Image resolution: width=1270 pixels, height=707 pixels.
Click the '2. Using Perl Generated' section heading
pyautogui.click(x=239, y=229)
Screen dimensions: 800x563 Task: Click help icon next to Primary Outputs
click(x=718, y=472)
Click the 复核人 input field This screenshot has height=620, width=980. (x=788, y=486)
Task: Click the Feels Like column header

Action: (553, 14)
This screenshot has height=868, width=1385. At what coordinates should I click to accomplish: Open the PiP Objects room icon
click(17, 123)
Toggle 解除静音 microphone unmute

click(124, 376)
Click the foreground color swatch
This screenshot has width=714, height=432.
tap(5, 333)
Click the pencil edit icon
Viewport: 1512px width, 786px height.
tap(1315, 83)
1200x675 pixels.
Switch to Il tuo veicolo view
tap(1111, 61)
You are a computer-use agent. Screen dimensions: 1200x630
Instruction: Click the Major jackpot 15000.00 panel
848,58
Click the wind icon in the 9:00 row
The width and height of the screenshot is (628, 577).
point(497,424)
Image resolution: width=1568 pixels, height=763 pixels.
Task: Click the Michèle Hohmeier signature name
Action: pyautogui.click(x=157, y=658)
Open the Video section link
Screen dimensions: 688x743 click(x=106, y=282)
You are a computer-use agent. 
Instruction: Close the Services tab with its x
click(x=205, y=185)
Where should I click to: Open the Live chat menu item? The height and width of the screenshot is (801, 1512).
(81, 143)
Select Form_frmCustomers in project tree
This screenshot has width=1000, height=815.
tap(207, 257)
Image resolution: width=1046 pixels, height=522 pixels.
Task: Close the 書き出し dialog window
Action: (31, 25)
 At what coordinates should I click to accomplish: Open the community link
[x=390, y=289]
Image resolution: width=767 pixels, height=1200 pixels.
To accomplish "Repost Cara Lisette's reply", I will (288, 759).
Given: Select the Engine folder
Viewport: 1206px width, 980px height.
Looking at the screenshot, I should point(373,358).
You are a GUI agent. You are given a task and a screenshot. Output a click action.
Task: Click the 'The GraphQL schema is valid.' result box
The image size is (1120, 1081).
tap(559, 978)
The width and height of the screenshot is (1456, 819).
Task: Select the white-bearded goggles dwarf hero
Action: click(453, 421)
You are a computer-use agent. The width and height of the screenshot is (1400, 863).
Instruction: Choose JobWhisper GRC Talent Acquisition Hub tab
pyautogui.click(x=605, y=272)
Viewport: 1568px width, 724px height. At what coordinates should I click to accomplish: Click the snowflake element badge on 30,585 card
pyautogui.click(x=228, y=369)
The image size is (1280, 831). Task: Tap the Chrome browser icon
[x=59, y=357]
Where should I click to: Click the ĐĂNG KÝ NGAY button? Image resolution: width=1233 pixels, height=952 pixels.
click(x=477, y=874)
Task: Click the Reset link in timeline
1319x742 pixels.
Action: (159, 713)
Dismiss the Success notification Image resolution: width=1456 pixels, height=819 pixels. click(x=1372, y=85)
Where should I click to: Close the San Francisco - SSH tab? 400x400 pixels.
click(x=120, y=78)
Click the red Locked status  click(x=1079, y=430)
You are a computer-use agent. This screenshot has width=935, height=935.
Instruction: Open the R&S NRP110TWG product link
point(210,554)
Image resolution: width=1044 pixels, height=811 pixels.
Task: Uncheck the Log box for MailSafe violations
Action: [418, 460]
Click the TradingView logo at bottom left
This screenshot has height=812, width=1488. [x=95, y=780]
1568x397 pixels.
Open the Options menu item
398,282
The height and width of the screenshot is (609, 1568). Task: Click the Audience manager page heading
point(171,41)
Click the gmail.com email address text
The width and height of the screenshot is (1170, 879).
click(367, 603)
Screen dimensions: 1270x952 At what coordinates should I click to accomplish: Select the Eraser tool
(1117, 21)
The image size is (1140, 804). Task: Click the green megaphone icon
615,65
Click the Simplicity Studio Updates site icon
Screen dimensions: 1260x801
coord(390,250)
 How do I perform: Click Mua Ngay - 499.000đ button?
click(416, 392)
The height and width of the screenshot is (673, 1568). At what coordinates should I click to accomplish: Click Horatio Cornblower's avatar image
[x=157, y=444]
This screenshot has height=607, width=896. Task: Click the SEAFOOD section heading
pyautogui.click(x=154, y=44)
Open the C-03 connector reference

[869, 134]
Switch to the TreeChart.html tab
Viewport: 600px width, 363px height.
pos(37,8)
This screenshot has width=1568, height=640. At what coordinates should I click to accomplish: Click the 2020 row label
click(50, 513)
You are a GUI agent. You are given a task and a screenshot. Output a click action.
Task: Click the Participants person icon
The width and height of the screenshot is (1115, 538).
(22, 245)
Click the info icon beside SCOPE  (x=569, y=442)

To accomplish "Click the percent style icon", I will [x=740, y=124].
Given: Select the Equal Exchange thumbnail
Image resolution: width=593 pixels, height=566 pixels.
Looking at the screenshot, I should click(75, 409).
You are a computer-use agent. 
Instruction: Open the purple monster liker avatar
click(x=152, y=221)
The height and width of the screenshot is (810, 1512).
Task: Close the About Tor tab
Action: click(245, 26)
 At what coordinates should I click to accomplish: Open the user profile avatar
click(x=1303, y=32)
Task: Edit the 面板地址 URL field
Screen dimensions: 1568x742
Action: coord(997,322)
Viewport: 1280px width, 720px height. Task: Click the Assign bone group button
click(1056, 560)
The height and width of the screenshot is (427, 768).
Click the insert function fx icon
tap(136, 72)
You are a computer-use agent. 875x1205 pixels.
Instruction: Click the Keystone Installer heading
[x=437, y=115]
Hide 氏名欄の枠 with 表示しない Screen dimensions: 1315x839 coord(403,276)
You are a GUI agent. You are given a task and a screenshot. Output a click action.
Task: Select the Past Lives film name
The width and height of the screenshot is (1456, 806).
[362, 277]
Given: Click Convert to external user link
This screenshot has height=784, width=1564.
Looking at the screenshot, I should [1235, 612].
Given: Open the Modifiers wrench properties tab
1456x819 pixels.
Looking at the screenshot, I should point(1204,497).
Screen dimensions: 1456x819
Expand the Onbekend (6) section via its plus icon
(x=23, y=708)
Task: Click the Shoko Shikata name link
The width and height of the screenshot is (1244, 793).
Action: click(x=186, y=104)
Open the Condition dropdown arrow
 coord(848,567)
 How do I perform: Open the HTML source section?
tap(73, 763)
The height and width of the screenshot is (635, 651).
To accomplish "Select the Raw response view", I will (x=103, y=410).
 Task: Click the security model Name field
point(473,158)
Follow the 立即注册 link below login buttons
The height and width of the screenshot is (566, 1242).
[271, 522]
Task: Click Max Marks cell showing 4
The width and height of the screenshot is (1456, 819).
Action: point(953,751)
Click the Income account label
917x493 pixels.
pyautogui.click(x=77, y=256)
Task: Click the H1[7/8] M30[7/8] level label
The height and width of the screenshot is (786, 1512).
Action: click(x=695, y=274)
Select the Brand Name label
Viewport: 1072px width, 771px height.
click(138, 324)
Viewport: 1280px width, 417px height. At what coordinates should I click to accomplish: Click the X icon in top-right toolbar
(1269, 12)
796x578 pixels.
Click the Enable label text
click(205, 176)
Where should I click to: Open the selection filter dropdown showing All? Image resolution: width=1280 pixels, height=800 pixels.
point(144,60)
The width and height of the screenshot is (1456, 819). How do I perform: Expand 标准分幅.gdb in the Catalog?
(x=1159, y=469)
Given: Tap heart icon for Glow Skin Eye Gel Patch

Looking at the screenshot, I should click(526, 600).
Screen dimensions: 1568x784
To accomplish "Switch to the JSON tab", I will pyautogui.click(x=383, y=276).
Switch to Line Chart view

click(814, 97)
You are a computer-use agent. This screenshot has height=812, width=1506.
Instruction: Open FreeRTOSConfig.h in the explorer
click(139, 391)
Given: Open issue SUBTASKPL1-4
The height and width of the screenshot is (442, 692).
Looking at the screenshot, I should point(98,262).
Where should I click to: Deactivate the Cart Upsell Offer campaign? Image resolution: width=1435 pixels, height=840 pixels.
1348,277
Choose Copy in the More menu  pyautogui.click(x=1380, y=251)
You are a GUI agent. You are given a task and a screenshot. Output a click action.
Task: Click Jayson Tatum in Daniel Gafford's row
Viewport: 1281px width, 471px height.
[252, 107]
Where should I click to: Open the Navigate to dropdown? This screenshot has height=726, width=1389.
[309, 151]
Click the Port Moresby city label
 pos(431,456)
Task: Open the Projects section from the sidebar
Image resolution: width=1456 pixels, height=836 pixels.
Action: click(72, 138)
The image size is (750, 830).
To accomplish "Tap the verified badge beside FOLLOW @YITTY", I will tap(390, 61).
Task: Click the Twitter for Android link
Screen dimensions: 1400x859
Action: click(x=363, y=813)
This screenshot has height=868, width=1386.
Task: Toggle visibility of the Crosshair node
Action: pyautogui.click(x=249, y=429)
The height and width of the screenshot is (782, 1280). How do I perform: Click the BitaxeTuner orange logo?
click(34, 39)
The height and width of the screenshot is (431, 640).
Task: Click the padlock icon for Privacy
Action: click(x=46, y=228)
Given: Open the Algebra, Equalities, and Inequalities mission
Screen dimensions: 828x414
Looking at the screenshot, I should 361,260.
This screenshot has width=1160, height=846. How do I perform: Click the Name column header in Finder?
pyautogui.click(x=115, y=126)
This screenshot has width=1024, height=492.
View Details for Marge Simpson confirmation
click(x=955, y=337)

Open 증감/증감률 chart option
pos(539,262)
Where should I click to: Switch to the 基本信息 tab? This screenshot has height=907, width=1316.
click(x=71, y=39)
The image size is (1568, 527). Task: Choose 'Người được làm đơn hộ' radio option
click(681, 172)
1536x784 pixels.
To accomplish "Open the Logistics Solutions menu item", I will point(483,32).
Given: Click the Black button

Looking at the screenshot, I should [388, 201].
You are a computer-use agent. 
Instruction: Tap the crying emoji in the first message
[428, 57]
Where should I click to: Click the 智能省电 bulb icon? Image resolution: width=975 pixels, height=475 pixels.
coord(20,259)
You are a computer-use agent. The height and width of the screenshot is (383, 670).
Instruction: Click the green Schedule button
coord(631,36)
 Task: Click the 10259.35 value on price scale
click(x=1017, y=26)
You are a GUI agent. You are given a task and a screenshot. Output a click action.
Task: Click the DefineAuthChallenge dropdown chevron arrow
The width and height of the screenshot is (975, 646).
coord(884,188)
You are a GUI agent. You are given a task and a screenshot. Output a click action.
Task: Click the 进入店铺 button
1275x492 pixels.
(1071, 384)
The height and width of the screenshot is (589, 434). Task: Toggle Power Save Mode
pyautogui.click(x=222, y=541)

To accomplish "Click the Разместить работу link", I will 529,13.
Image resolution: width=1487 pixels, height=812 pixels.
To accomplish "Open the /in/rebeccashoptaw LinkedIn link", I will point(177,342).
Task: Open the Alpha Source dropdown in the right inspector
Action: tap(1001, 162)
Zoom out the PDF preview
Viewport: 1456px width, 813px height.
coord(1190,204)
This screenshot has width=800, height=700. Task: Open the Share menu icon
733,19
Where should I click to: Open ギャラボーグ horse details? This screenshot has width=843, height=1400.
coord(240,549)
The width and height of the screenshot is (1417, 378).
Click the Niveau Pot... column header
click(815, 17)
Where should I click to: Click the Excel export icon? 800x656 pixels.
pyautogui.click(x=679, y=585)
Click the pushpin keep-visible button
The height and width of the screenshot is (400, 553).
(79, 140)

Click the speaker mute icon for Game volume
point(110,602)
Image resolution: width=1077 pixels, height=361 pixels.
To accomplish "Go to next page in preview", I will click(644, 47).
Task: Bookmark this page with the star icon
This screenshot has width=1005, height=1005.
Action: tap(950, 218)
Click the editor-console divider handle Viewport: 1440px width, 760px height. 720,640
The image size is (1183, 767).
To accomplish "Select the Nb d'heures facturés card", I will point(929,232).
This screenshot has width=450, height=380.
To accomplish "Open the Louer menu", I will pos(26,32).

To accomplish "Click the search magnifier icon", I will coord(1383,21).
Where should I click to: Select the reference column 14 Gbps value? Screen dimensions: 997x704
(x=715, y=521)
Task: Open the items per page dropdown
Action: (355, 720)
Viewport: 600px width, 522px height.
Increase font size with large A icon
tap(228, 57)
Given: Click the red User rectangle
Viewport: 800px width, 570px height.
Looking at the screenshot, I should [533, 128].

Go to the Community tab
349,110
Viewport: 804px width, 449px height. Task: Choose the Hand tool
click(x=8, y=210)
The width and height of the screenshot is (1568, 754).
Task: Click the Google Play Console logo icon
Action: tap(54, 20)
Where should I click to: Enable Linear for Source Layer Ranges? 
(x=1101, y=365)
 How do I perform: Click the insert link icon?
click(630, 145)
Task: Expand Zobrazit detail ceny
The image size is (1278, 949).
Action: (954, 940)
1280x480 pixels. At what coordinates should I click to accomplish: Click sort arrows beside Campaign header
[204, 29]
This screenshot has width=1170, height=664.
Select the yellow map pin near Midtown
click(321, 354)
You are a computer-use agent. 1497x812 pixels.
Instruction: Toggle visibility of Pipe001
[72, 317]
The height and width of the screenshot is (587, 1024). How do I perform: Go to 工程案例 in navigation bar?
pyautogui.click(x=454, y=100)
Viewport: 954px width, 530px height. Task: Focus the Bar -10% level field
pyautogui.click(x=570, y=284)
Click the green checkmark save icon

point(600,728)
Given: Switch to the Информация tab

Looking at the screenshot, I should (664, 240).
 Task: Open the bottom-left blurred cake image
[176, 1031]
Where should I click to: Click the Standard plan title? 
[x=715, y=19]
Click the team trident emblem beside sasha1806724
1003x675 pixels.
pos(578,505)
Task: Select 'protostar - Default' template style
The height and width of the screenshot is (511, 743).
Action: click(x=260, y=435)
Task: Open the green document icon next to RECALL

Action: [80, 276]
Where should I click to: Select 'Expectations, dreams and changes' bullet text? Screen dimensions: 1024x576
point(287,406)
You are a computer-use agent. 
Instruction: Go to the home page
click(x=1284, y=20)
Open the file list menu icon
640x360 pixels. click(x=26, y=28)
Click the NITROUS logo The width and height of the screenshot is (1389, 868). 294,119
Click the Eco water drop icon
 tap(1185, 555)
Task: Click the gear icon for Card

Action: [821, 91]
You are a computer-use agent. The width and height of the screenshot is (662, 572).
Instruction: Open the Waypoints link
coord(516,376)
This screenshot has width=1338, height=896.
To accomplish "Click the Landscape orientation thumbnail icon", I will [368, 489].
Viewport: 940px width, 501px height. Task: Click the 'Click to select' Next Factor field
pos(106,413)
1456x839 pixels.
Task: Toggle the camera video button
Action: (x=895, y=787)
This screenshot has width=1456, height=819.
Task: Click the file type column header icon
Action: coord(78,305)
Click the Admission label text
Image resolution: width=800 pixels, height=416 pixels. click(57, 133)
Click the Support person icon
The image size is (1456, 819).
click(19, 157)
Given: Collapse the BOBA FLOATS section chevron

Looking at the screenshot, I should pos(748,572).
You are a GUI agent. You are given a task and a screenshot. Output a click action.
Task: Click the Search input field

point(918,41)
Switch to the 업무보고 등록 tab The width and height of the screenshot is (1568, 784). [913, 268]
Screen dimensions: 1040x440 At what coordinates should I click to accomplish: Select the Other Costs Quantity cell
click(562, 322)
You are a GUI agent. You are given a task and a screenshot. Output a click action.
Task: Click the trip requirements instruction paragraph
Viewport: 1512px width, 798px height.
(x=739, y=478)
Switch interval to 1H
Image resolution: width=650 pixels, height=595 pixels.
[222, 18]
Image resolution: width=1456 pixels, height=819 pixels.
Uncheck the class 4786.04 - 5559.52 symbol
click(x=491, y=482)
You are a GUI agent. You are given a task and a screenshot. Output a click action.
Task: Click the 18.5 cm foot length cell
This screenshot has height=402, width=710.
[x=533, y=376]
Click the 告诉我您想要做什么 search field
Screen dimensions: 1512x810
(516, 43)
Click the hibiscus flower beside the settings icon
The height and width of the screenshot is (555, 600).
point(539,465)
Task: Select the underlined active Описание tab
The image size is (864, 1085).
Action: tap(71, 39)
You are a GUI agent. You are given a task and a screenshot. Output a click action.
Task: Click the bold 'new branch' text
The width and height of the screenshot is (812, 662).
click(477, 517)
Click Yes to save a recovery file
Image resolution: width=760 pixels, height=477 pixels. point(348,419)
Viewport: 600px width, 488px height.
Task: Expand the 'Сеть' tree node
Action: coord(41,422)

## TASK STATEMENT
Reproduce the items starting with the line that contains "Click the TradingView logo at bottom left" and going on through the line that contains "click(416, 392)", including both of those lines.

## SOLUTION TO THIS PROBLEM
Click the TradingView logo at bottom left
This screenshot has height=812, width=1488. [x=95, y=780]
1568x397 pixels.
Open the Options menu item
398,282
The height and width of the screenshot is (609, 1568). Task: Click the Audience manager page heading
point(171,41)
Click the gmail.com email address text
The width and height of the screenshot is (1170, 879).
click(367, 603)
Screen dimensions: 1270x952 At what coordinates should I click to accomplish: Select the Eraser tool
(1117, 21)
The image size is (1140, 804). Task: Click the green megaphone icon
615,65
Click the Simplicity Studio Updates site icon
Screen dimensions: 1260x801
coord(390,250)
 How do I perform: Click Mua Ngay - 499.000đ button?
click(416, 392)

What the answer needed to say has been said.